My basic feeling about the blog is this: If what UOJ said is basically true, even if he made a mistake about some detail or other, he was right to publicize the material no matter what the consequences, even on the internet. People are entitled to know any and all obvious wrongdoings of their leaders. Liberal Jews should know that Orthodoxy is not always pure and holy. If they are not true then what the blogger UOJ did was totally, totally unconscionable. Although I find myself believing much of what UOJ initially said, mostly because I have not seen anyone stand up and show how and where he is mistaken or lying, he has done the entire cause a disservice in going about it in such a half crazed way.

UOJ’s blog did have its share of problems. There were times when he tried to destroy totally the idealization Ultra Orthodox Jews have for the rabbinate. As I have argued more than once, Idealization of the historical rabbinate is the libidinal juice that lubricates the delicate mechanism called Ultra Orthodoxy.

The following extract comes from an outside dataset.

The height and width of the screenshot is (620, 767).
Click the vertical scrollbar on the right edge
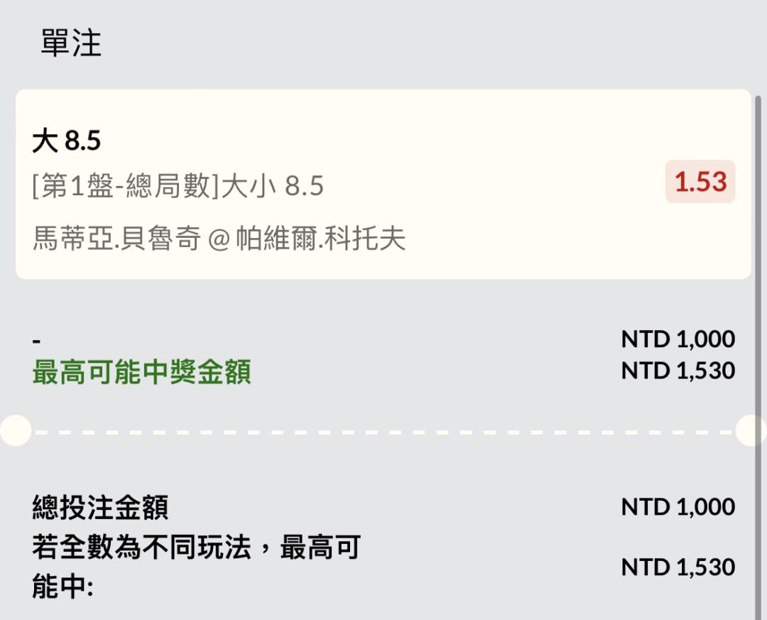758,357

Destroy the idealization and everything will change. Every cheeky blogger, including me, is to some extent committed to truth and realism, even when it is unfavorable. Nevertheless, there are responsible limits. I think it is bad public policy to keep on making the rabbinate look bad, unless the story has a specific practical current purpose, such as exposing perverts and their enablers. I would like to give a concrete example of inappropriate badmouthing of a rabbinical figure.

UOJ attacked out of the blue the late Rosh Yeshivah of Baranowicze Reb Elchanan Wasserman z’’l. It had absolutely no relevance to his subject of sexual predators in the Orthodox community. In this game of Monday- morning- quarterbacking UOJ pointed out, I assume for the moment correctly, that Reb Elchanan made a horrible ex-post error in judgment in refusing the American visas that were being offered to his students immediately before the war. There goes Reb Elchanan over a cliff. Tear up his baseball card. I, for one, would want details. Did he tell Mike Tress or whoever offered the visas to tear them up, give them to some other yeshivah or what? Did he say I know I am going to die, but I miss downtown Baranowicze? The actual decision to murder all the Jews was made in 1941. This story must have happened around 1939. Turn it a little one way or the other and it takes on a different flavor.

I think I remember reading somewhere the great leader of Progressive Judaism, Rabbi Dr. Leo Baeck had the opportunity to leave Berlin, and chose to stay with his community. He was deported to Theresienstadt in 1943, survived and went on to lead a productive life. The sixth Lubavitcher Rebbe was in America in the 30’s, returned home, only to return at a later period. Here is Rose Friedman, the wife of Milton, at age 94, in an interview in the WSJ (7/22?). Rose: ''…that is one of the problems. When immigrants come across and want to remain Mexican.''Milton:'Oh, but they came in the past and wanted to be Italian, and be Jewish…''
Rose: “No they didn’t. The ones that did went back.”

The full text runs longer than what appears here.